#### [Objetivo da tarefa]
Prossiga o texto sobre a poesia de Hölderlin a partir de sua última frase.

Hölderlin, poeta fundamental da História alemã e mundial, mostra à posteridade duas frentes para a análise de sua poesia. O poeta Hölderlin pode ser encarado como um emissor do fenômeno de seu tempo e de seu país, ele que foi o contemporâneo dos pré-românticos alemães do Sturm und Drang, e que com eles contrapôs o entusiasmo do gênio criador e apaixonado ao status conformado do bom gosto, a espontaneidade do estado natural de Rosseau às afetações da sociedade aristocrático-burguesa, as demandas do sentimento aos limites do despotismo da razão, ao mesmo passo em que fazia tinha na Natureza um fenômeno central e absoluto, como suprema potência criadora e destruidora, de cujas instâncias seriam, todas elas, outras tantas manifestações do Divino, colocando a Natureza num pedestal celeste e sobrenatural, no idealismo que parte de Rosseau para um panteísmo de fusão com tudo que é natural, há este Hölderlin que parte da Grécia Antiga e se funde à Natureza.
Outro aspecto, este histórico, é o de que Hölderlin, na sua obra, tem um papel sui generis na evolução literária da Alemanha, pois ao pré-romantismo não se seguiu, de imediato, como poderia parecer, o romantismo propriamente dito, mas sim um classicismo revigorado e renovado, que envolvia vultos como Schiller e Goethe, e que teria a sua sede espiritual no principado de Weimar. Como esses dois fanáticos da Antiguidade clássica, Hölderlin também cultuou a Grécia como um ideal de arte e de vida, sem deixar de lado, e atuando, simultaneamente, na sua valorização e exaltação da cultura alemã, a qual se afirmava então com bastante vigor na literatura, na filosofia, na teoria estética e em toda investigação erudita.

#### [Dados fornecidos]
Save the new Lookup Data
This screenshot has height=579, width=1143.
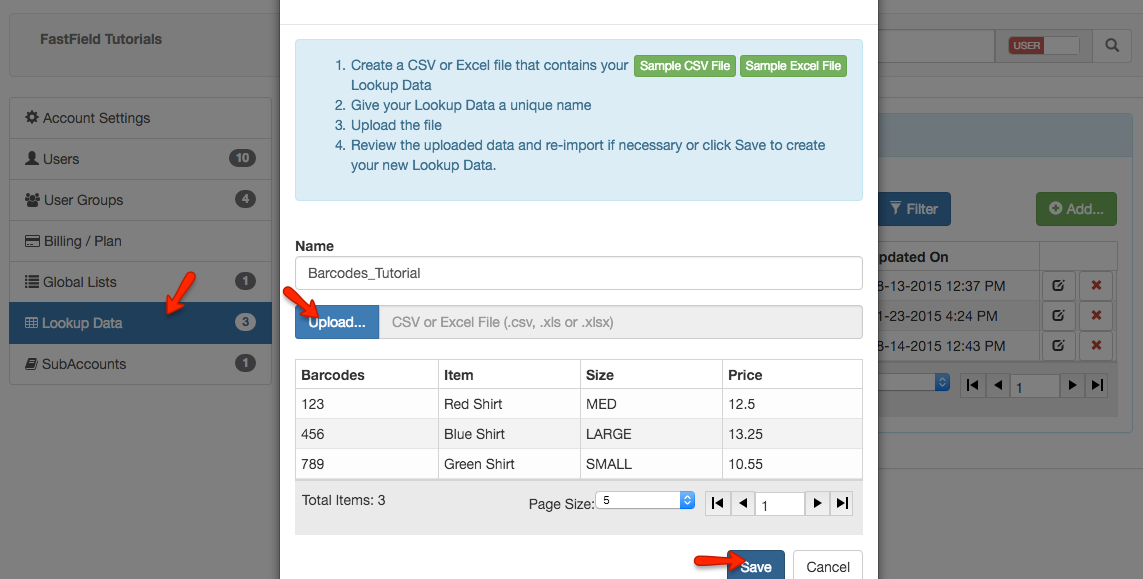point(755,566)
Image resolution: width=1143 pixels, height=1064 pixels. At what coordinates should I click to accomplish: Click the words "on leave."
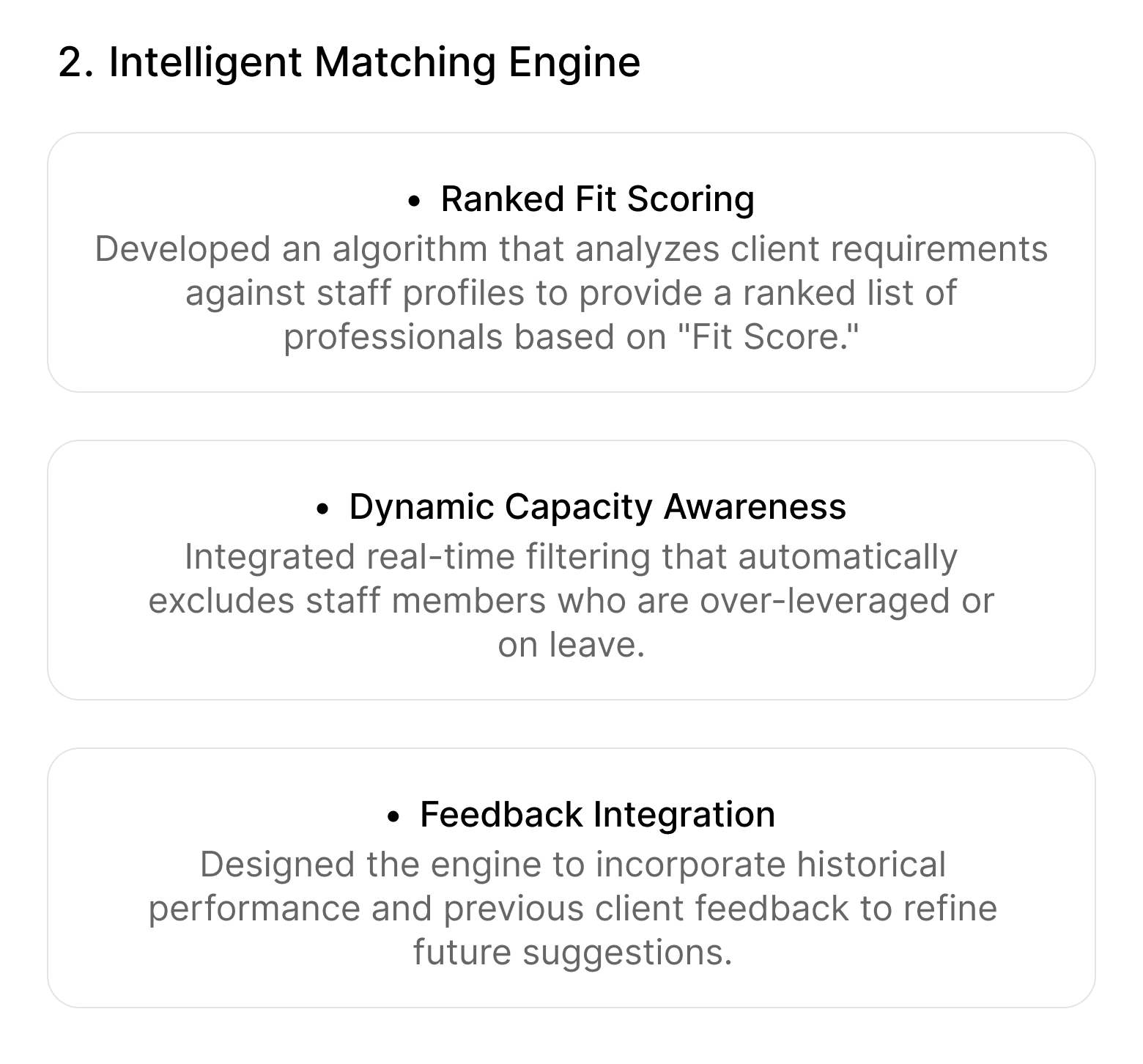(571, 645)
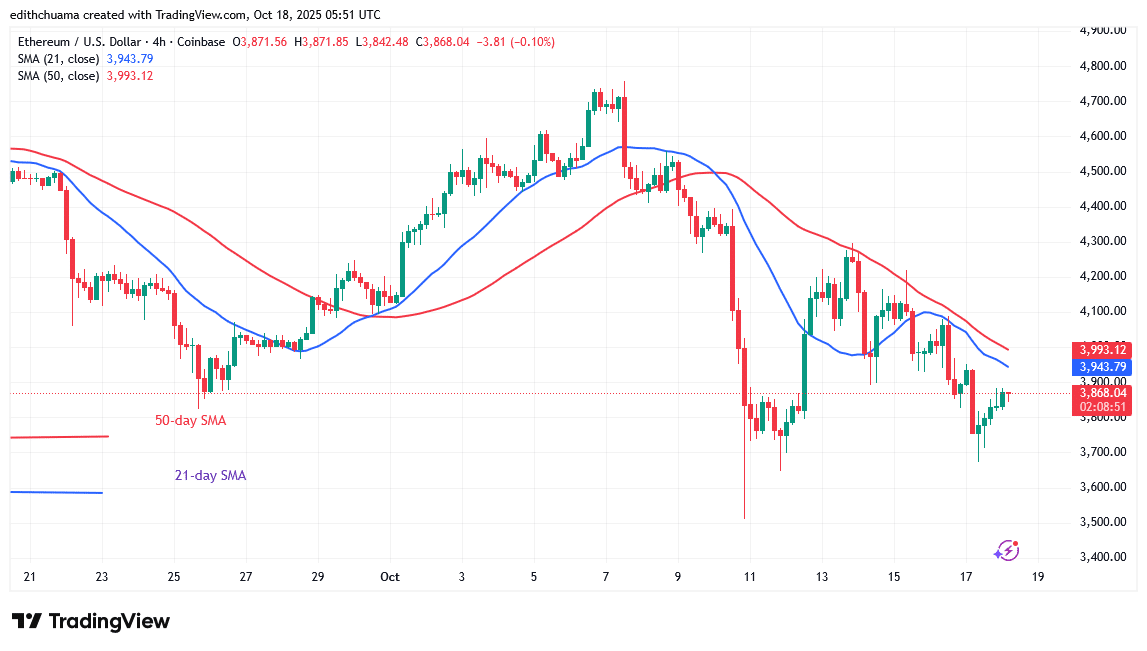Select the SMA (50, close) indicator legend
Viewport: 1147px width, 651px height.
click(59, 76)
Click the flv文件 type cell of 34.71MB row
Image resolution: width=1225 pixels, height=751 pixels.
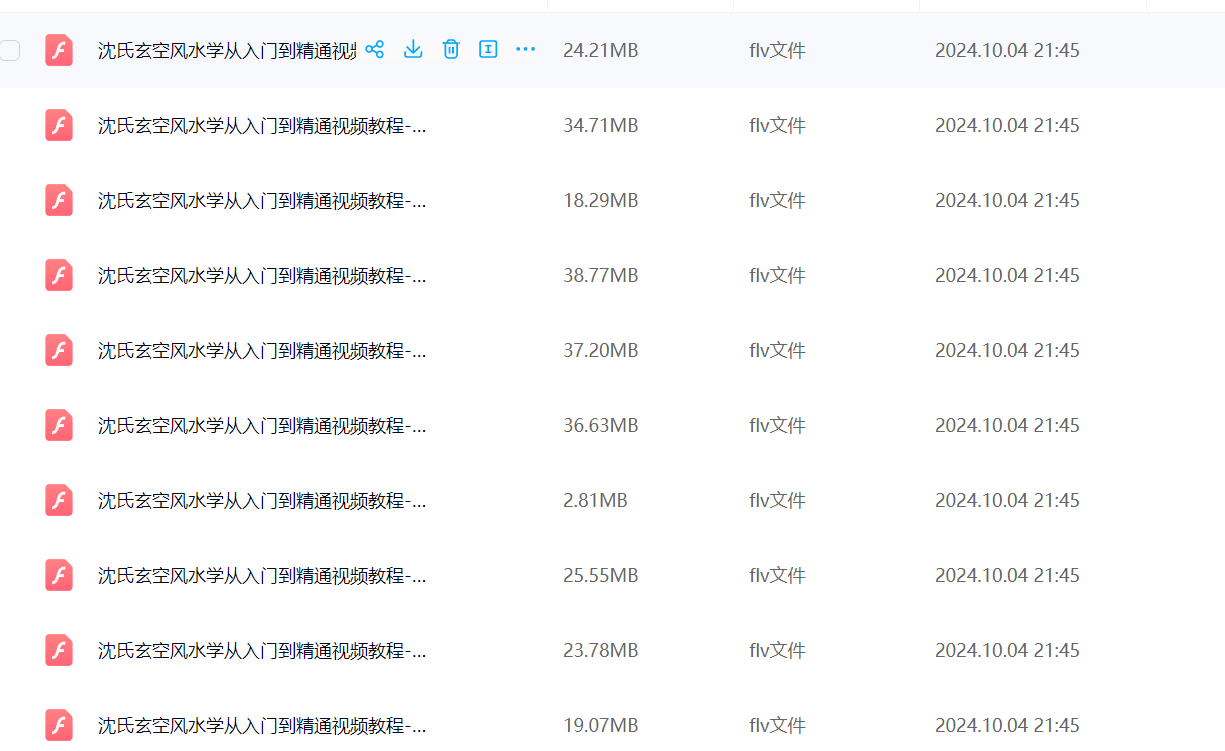[x=777, y=125]
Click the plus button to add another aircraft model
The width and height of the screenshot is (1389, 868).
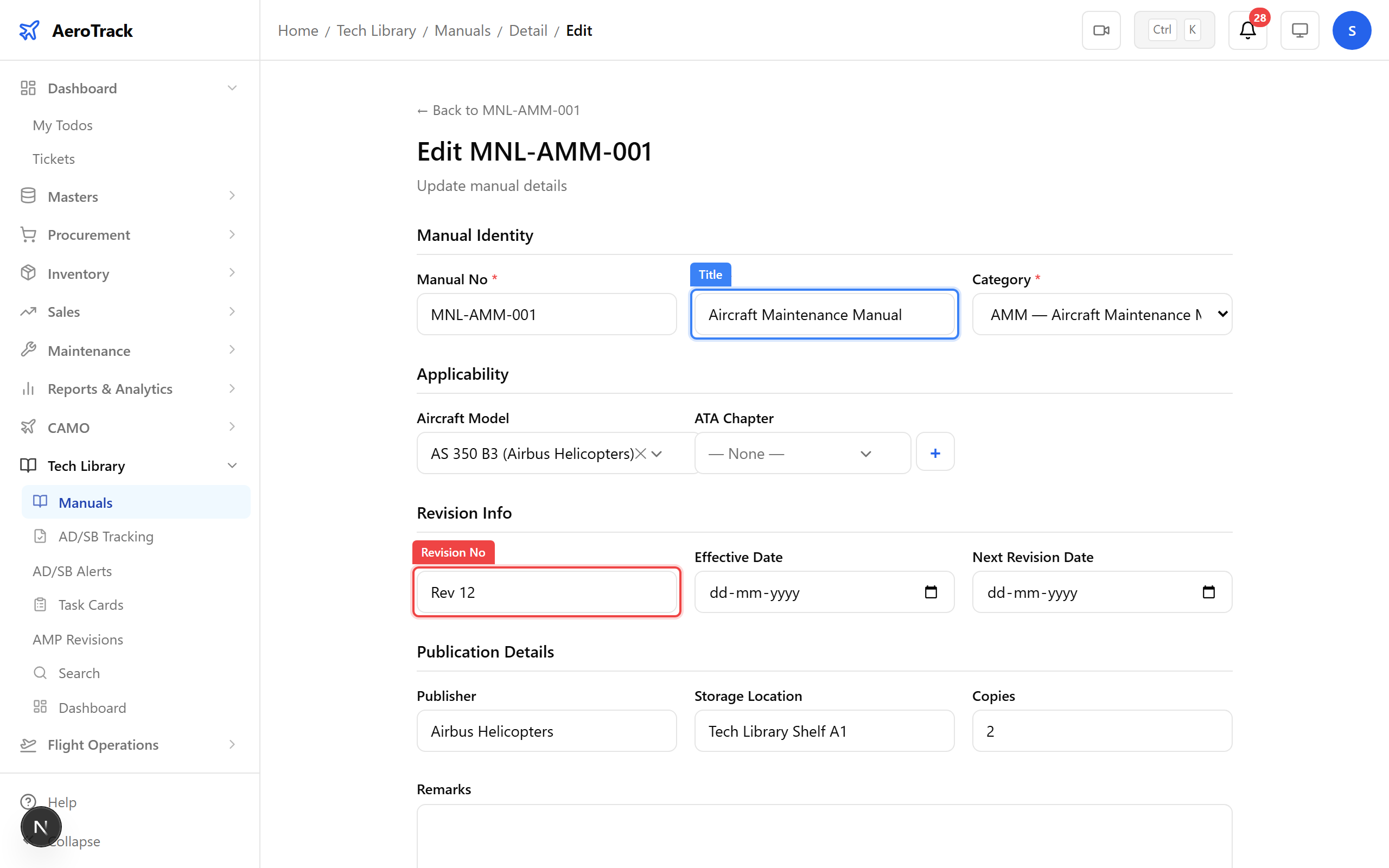[934, 452]
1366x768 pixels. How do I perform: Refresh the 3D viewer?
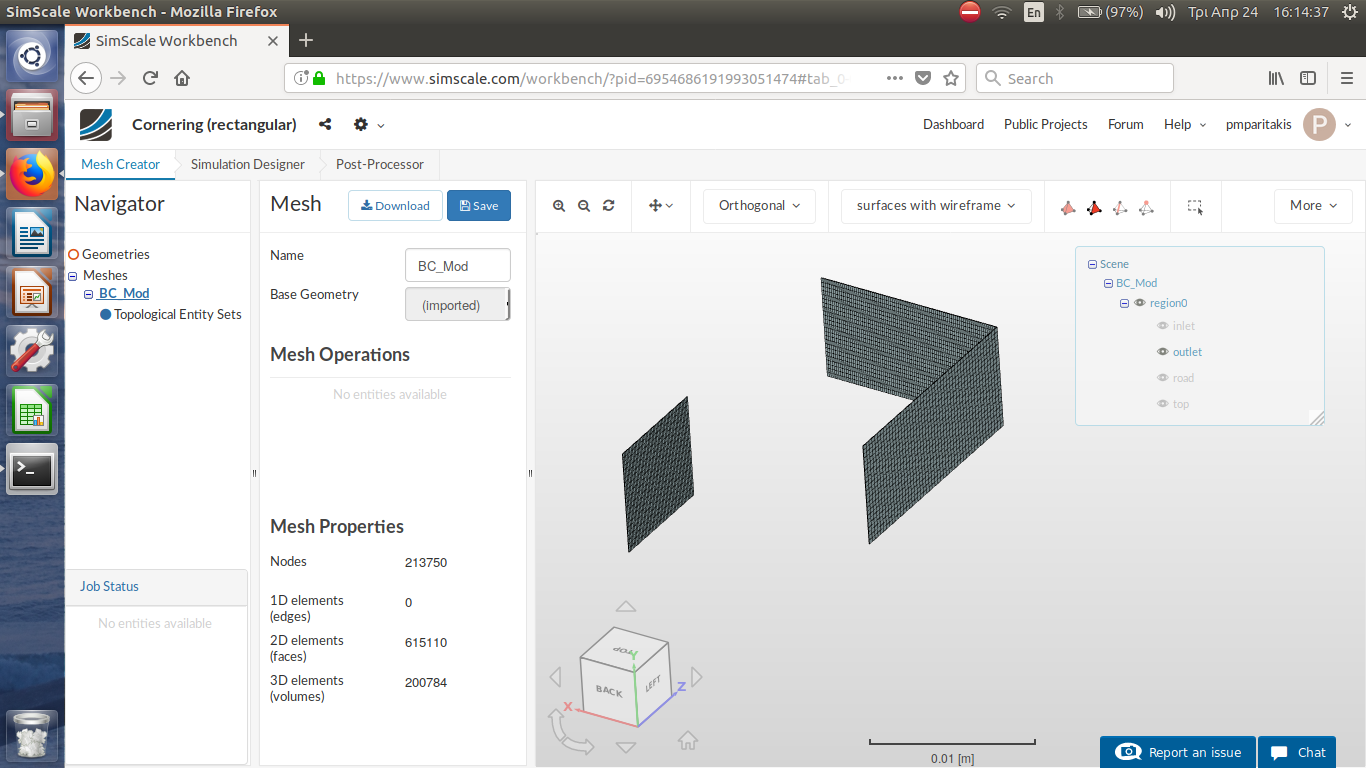coord(608,206)
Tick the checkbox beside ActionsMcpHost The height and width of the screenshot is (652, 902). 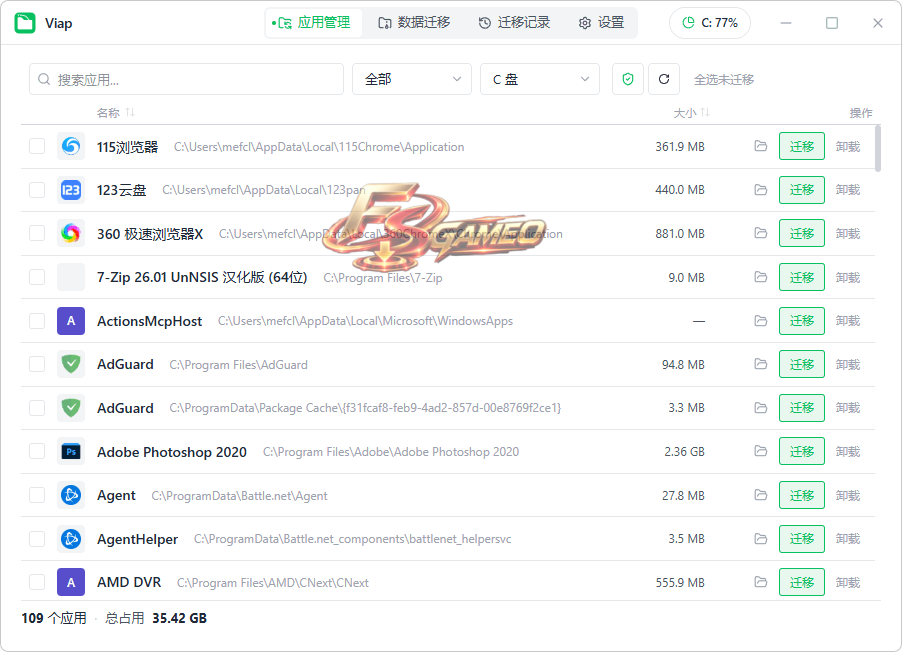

#### [Resultado da tarefa]
E quando se ousa chamar Hölderlin de antecipador do moderno, isto se dá na perspectiva histórica que foi adiante a partir dele, ou seja, a importância do poeta e sua influência nos tempos posteriores de sua obra. Hölderlin atua como inovador que, sem deixar de estar ligado à sua circunstância histórica, nesta dupla frente de Antiguidade clássica e cultura alemã, conseguiu se projetar além desta circunstância na direção do futuro para anunciar os vindouros caminhos da poesia do Ocidente. Hölderlin não antecipou apenas o estilo rítmico de um Nietzsche, a lírica de um Verlaine, um Baudelaire e um Swinburne, mas tudo o que hoje forceja por encontrar a poesia mais moderna.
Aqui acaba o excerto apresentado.